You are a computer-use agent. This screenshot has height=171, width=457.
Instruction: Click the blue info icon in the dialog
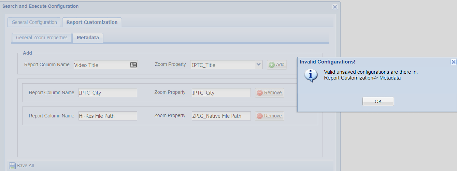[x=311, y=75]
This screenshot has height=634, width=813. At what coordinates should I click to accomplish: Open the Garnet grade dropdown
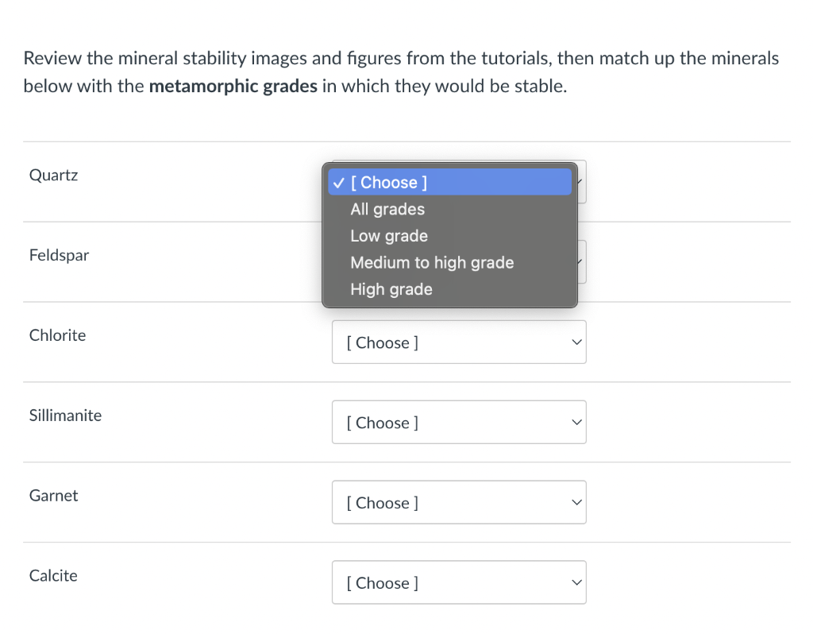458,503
---
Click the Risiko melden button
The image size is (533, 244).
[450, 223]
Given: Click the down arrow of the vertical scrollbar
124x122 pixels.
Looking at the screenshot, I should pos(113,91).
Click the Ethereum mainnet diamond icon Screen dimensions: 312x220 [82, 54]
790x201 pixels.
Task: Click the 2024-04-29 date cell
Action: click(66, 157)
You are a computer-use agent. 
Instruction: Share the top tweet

Exercise objective -
Look above for the line holding "124x122 pixels.". Print it and every line after it, exactly, through the line holding "Instruction: Share the top tweet".

Your response -
124x122 pixels.
Looking at the screenshot, I should pos(113,91).
Click the Ethereum mainnet diamond icon Screen dimensions: 312x220 [82, 54]
790x201 pixels.
Task: Click the 2024-04-29 date cell
Action: click(66, 157)
You are a computer-use agent. 
Instruction: Share the top tweet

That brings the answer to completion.